When I setup the sextant, I will jiggle the tripod a bit to settle the bubble.
I let the sextant adjust up or down to ambient outdoor temperature for at least 15 minutes before I take the first shot. This lets the bubble chamber settle and keeps the bubble from adjusting itself larger or smaller all on its own.
I run the averager for the full 2 minutes. As I am stationary, I only account for MOB (Motion of the Body) and not MOO (Motion of the Observer). I check my final altitude against the averager output - final altitude +/- the MOB should be pretty close to the averager output for a 2 minute sight.

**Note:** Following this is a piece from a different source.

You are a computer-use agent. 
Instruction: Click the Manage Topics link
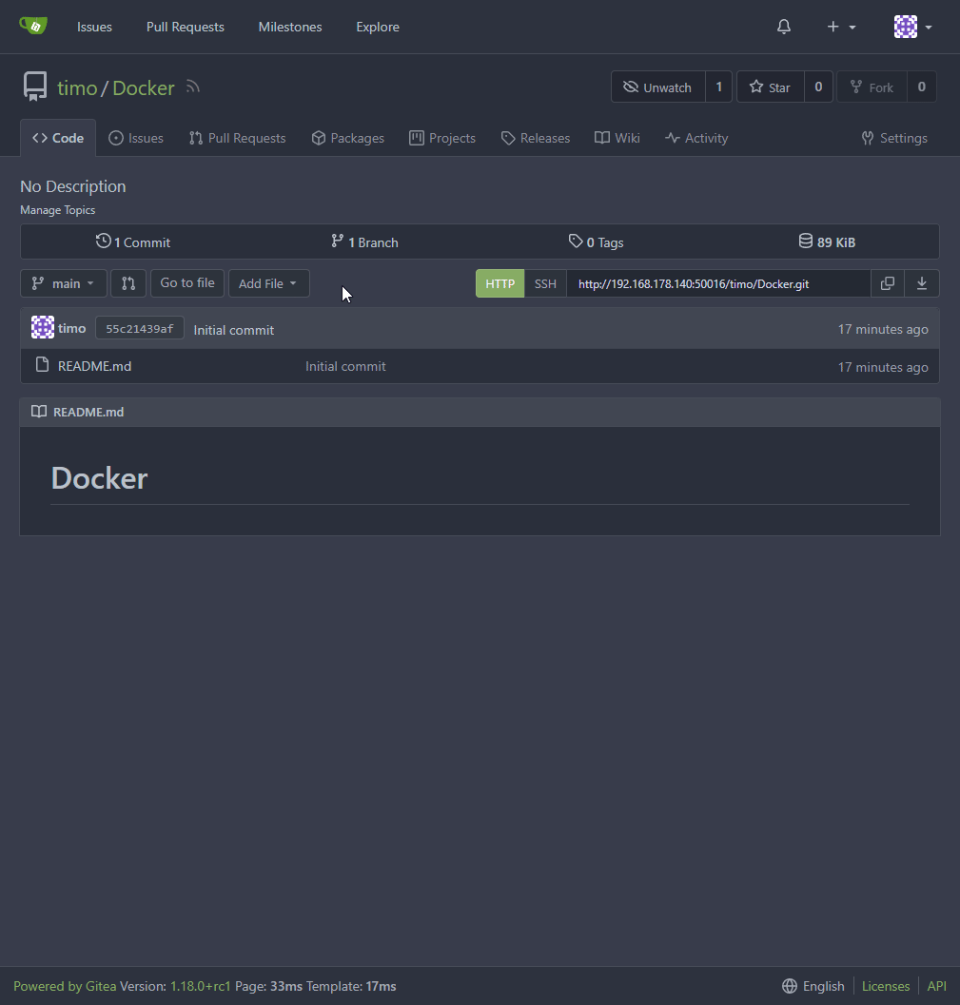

I use this as a quality test of the shot - if the two do not match, I will take the arithmetic mean of the two and use that in the reduction.
You can find MOB (and MOO) tables in the back of Pub249v1 as Table 2 (and Table 1) - or use a Polhemus computer which is a lot faster.
I also run the index knob in one direction if at all possible as I find that some old mechanical systems work a little differently if the knob goes up vs the knob goes down. I have different ICs for rising bodies vs falling bodies for a few individual sextants.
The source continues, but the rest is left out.